However, Hetty still came to the studio and there were frequent explosions, until at last Mendel, intent on the new independence he had won, declared that he could bear it no longer, and he arranged with Issy to take the top floor of his house and to turn that into a studio. This compromise was successful, and pleased both parties: Golda was happy to be relieved from further friction and Mendel was glad to be away, for he knew that his doings must hurt her, and that he hated. Yet he could see no way out of it. He was done for ever with the old simplicity of his untutored painting in her kitchen. Art was no longer a pure and hardly-won joy. It was a trade, like any other, and, like any other, it had its sordid aspect, and, to compensate for that, it was a career and could also be a triumph. These things he did not expect his mother to understand. He had Mitchell to talk to now, Mitchell to whom to impart the burden upon his soul, and Mitchell and he were to work together and to give to the world such art as it had never seen since the primitives.

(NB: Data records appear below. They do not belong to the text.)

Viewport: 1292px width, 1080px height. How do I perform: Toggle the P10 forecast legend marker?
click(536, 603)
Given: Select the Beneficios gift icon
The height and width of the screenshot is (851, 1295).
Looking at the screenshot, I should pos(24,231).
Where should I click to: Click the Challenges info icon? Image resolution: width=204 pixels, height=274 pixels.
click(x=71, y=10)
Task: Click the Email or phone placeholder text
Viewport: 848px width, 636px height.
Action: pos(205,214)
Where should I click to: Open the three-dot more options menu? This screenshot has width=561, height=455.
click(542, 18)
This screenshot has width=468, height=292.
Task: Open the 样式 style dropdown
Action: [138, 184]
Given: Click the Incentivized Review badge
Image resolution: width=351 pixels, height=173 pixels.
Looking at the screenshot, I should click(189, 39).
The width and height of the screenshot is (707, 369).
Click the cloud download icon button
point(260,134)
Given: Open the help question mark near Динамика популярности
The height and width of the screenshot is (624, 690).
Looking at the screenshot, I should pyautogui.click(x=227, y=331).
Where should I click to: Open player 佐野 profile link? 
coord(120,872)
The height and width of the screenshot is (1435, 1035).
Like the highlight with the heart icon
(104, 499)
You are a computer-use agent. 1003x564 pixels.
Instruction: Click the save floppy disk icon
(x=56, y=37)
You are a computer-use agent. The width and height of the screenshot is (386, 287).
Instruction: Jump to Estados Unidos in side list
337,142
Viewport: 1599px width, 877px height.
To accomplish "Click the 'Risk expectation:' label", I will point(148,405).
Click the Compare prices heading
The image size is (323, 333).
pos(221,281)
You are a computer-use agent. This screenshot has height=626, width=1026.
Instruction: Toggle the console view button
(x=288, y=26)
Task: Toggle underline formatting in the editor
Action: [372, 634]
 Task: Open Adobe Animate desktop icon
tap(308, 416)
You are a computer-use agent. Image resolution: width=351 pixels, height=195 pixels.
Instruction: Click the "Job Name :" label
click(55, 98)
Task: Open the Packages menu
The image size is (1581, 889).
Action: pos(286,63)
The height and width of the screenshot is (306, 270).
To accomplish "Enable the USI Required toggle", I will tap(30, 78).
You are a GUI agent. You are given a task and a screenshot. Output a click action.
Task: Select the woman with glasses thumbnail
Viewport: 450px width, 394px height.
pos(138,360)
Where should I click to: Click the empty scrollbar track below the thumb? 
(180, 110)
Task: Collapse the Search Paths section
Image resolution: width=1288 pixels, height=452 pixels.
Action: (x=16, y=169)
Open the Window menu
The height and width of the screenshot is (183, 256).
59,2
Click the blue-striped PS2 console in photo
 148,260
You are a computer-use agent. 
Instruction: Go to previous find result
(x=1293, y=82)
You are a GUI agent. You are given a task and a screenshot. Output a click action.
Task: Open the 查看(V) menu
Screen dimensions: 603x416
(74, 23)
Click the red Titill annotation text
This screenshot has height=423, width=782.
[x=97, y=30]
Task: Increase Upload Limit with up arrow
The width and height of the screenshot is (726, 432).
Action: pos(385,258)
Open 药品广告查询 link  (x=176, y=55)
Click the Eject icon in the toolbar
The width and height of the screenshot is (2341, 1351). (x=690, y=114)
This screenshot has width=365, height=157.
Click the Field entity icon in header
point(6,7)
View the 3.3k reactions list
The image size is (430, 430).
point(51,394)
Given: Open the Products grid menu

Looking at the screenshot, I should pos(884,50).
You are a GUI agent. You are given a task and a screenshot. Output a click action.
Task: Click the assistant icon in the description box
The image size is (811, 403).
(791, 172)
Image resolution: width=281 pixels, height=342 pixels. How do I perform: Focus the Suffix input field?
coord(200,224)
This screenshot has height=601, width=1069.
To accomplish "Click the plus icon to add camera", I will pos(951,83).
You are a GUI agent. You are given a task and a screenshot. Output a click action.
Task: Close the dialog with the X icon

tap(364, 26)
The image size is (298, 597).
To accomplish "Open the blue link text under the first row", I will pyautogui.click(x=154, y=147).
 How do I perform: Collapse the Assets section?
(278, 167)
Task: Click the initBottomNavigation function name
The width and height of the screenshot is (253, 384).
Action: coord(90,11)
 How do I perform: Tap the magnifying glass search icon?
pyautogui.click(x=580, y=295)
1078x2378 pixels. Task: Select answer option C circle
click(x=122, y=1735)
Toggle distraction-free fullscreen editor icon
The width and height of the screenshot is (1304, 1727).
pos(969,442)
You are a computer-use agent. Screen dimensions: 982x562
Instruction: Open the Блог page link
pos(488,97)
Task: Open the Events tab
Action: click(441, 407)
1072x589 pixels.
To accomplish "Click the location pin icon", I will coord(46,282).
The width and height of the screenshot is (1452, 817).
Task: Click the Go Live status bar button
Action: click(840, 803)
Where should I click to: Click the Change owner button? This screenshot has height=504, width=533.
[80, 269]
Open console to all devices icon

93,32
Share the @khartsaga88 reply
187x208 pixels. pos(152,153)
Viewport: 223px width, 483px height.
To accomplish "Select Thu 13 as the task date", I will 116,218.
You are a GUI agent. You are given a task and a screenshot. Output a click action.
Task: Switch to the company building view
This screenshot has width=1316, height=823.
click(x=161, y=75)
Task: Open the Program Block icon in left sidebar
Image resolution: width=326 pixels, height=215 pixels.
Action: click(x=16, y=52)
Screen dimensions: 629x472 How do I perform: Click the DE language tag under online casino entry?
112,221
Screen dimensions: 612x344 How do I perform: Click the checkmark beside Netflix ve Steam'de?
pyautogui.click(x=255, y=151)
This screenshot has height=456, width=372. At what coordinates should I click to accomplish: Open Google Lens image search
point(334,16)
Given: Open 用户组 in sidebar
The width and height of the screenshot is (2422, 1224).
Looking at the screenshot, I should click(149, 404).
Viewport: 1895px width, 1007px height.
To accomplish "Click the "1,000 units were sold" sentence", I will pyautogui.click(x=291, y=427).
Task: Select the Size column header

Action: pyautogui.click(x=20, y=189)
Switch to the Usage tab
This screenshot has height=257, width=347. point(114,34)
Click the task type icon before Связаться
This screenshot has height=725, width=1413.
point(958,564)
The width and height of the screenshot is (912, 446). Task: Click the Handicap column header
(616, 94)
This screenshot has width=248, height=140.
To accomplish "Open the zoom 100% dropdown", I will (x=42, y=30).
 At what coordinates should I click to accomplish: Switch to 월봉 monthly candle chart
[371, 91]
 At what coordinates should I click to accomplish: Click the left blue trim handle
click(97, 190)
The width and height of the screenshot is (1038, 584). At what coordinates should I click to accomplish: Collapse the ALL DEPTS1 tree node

Mitchell and he! That friendship was the source of his new confidence. Golda had been and still was much to him, but when it came to painting she knew nothing at all, and painting was the important thing. Through painting lay not only satisfied ambitions and fame and riches, but life itself, and of that what could Golda know?

It was a great thing, therefore, to be established away from home when Mitchell returned from the country. And Mitchell approved. He had suffered from being under his father’s shadow, and with Weldon and Kessler he had taken a studio near Fitzroy Square. He said:—

“A time will come when you will have to leave the East End.”

“I shall never leave them,” replied Mendel. “What I want to paint is there. They are my people, and all that I have belongs to them.”

“Rubbish. You’ll soon be getting commissions, and you can’t ask people who can afford to pay for portraits to a hole like that.”

“They will come to my studio,” said Mendel, “or I will not take their commissions.”

Though Mitchell was rather shocked by his frank conceit, he could not but admire and envy the way his impulses came rushing to the surface and were never deterred by considerations as to the impression he might be making. Mendel trusted Mitchell absolutely and hid nothing from him, neither the most scabrous of his deeds nor the most childish of his desires. He made no secret of the new manly feeling that had come to him through Hetty, the conviction that he could meet the West End on its own terms.

When he showed Mitchell the work he had done during the holidays, his friend said:—

“Gawd! The difference is absolutely startling. There’s charm in every one of them, and they’re not fakes either.”